Global emissions poised to spiral as coal makes a comeback
In 2021, the world’s energy-related carbon dioxide emissions rose to their highest ever level of 36.3 billion tons, according to the International Energy Agency, citing the strong recovery in the global economy and the wider use of coal for power generation.
Coal accounted for more than 40 percent of the overall growth in carbon dioxide emissions in 2021, reaching an all-time high of 15.3 billion tons, the IEA added. It went on to say that coal production around the world was set to rise even further and reach its highest level ever in 2022.
The IEA says the use of coal for power generation had intensified due to record high natural gas prices, which meant the cost of power generation through coal in the US and many European nations was considerably lower than through gas. The switch from gas to coal led to an increase of 100 million tons in carbon dioxide emissions in these two regions.
As the IEA report was released in early March, it is safe to assume that it did not take into account the Russian invasion of Ukraine, which began on Feb. 26 and led to a spiral in crude oil and gas prices. Brent crude, which had already risen from $78 per barrel on Dec. 31 to $97 on the eve of the invasion, shot up to a record $139 before leveling off at about $110 a barrel.
For Europe, this turned out to be a double whammy, as not only have crude oil and gas prices risen significantly, but it is also facing an unprecedented energy crisis due to the Ukraine conflict. Russia had threatened to turn the tap off on its gas supplies to Europe and last week went ahead and cut off supplies to Bulgaria and Poland.
The impact of high oil and gas prices is being felt even more severely in emerging market economies, which have been hit hard by the price rises as they have fueled general inflation and made them turn to coal in an even bigger way. For instance, in India, the second-largest consumer of coal in the world, consumption this year is set to reach an all-time high, after having also scaled a new high last year, when it jumped 8 percent to 1.05 billion tons.
Despite a rise in renewable energy production in the country, India’s consumption of coal is set to rise every year until 2030, reaching anywhere up to 1.5 billion tons, nearly 50 percent higher than the current level, the Indian coal minister said recently.
Most emerging economies are likely to burn more coal to meet their energy needs for the foreseeable future.
Ranvir S. Nayar
However, India is not the only nation turning to coal. Most emerging economies are likely to burn more coal to meet their energy needs for the foreseeable future. It may also rise sharply in China, the largest consumer of coal in the world, later this year and next, once it overcomes the COVID-19 pandemic that has led to stringent and highly controversial lockdowns.
All this is terrible news for the battle against climate change and it comes less than a month after the latest report by the Intergovernmental Panel on Climate Change, which said the world continued to hurtle toward the abyss, as nations have repeatedly missed their commitments to cut emissions by a wide margin.
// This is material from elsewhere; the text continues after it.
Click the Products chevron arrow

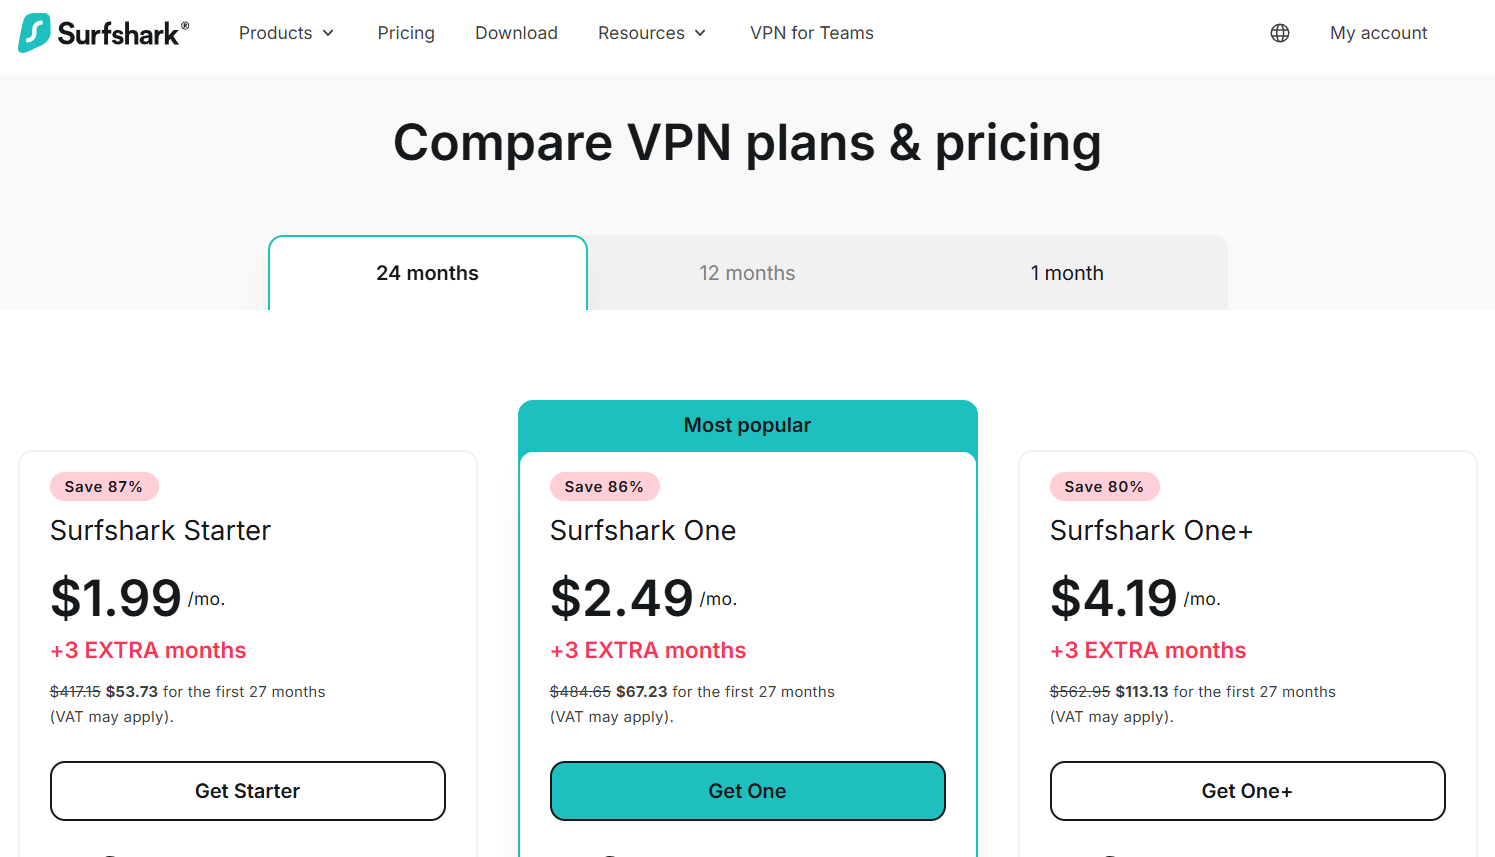point(328,33)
The report so enraged UN Secretary-General Antonio Guterres that he accused world leaders of simply lying when making their commitments.
At this stage, one can only imagine the full impact of the rise in oil and gas prices on carbon dioxide emissions this year, but they are certain to hit a new record high — and not just due to the switch to coal. As has been the trend over the past few years due to climate change, large parts of the world, notably Africa and southern Asia, have seen record temperatures in searing heat waves that have lasted several weeks. India has just experienced its hottest March since records began 122 years ago. Such unprecedented and sustained heat waves have led to a jump in electricity consumption in many parts, leading to power cuts of up to 12 hours a day.
Besides leading to higher emissions due to the greater consumption of energy, the heat waves and higher prices have impacted the climate in another manner: A switch to cheaper, dirtier coal, whose use propels carbon dioxide emissions and air pollution even further. In many instances, power generation firms have switched to dirtier coal to save money, as using imported coal would have pushed up their production costs even more.
The switch to cheaper, dirtier domestic coal is also accelerating due to its ready availability, as utility companies struggle to keep adequate stocks. For instance, most coal-fired power plants in India last week reported running out of stocks, leading to power cuts. This led the government to tell power firms to increase their use of domestic coal, as imports would have taken longer, besides being more expensive.
It is too early to even estimate the real impact of these developments on carbon dioxide emissions and climate change, but it is certainly not going to be good news at the end of the year, when scientists and experts start collating data about emissions in 2022.
Unfortunately, there are no short-term solutions. The only thing the world can do is to put pressure on governments and business leaders to honor their commitments and put their money where their mouth is to invest in green energy-driven and energy-efficient economies. The heat waves are certain to become more intense and widespread, as well as prolonged, over the years. The only way to save the world is to go green — and right now.
- Ranvir S. Nayar is managing editor of Media India Group.